マイナンバーカードに関する臨時相談窓口の順番を待つ多くの市民=9日午前、佐賀市役所

 新型コロナウイルス対策の緊急事態宣言に伴い、佐賀県が施設や店舗に求めていた休業要請が解除されてから初めての週末となった9日、県内は人の往来が戻り始めた。ボウリング場や温浴施設には常連客が足を運び、国の給付金に関する相談窓口を設けた佐賀市役所にも長い列ができた。マスクを着用し、人との間隔を空けるなど、警戒感を保ちつつ、少しずつ日常を取り戻そうとしていた。

 雨に見舞われた佐賀市。約2週間ぶりに7日から営業を再開したボウリング場「ボウルアーガス」には、午後1時までに約60人の客が訪れた。通常の半分以下だが、インストラクターの橋本朔也さん(26)は「再開できて一安心」とほっとした表情を見せる。

 間隔を空けてレーンを案内し、使用済みのボールは専用の返却ラックを設け、その都度消毒する。受け付けの際に客を検温し、身分証を確認して県外客は断る徹底ぶりだ。ボウリング歴20年以上の古賀秀美さん(50)=小城市=は「外出自粛中からうずうずしていて、やっと投げられた。喜ぶ時はエアータッチで、いつもと違う雰囲気がある」と話した。

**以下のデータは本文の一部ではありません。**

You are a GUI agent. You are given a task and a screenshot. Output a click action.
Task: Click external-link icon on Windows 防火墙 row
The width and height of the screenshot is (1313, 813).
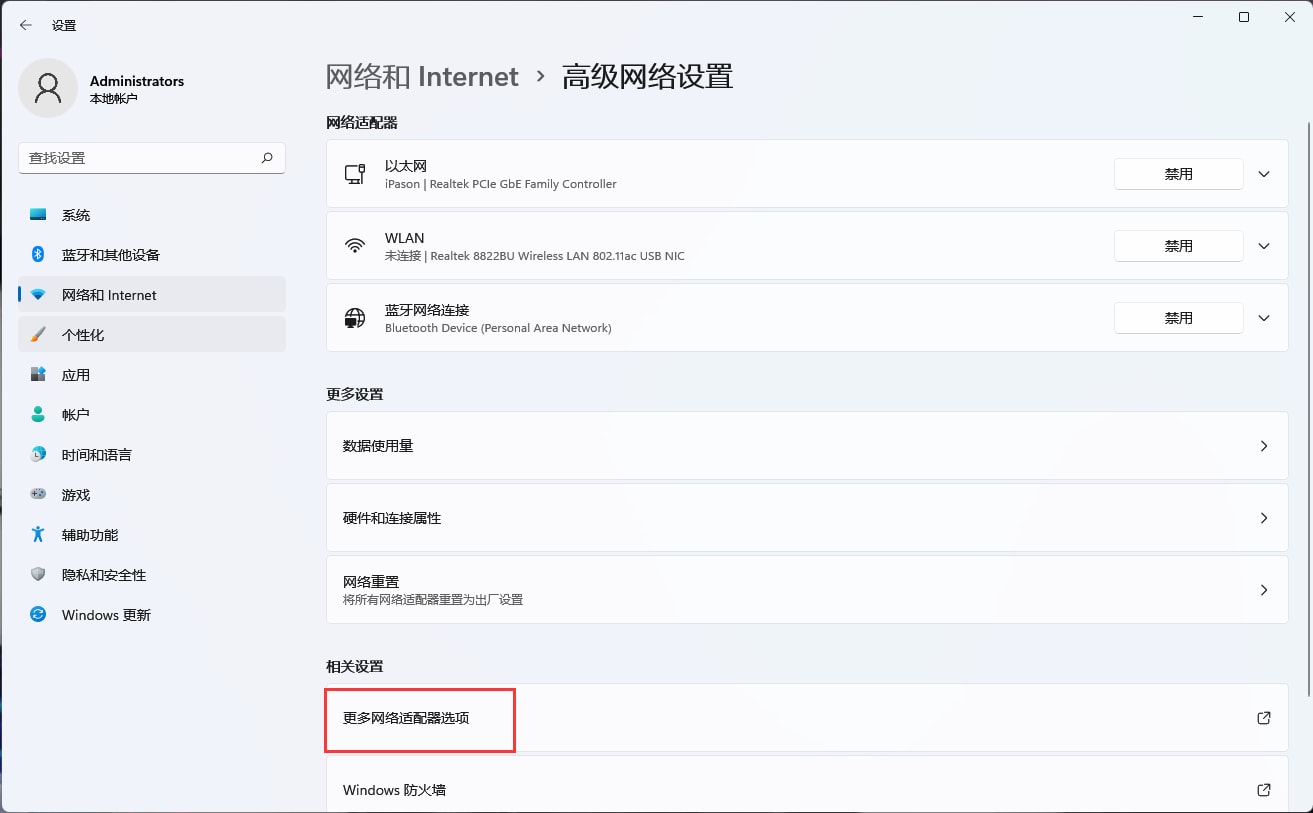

 緊急経済対策として国民1人当たり10万円を配る国の「特別定額給付金」。佐賀市はこの日、オンライン申請に使うマイナンバーカードの暗証番号に関する臨時の相談窓口を設けた。午前10時の開所時には約80人が詰め掛けた。「3密」を避けるため、入場に制限がかかり、列は市役所の外まで続いた。パート従業員の女性(48)は「平日は混み合うと思って今日にしたが…」と人の多さに驚いていた。

 温浴施設も営業を再開した。杵島郡大町町の「大町温泉ひじり乃湯」には開店直後から地元住民を中心に客が訪れた。以前に比べれば客足は半分に満たないというが、「再開を待ちわびた人たちが喜んでくれた」とマネジャーの女性(77)。ただ、売り上げの大半を占める宴会は回復の見通しが立たない。「不安はあるが、このまま順調に終息してくれたら」。日常の風景が戻るのを心待ちにしていた。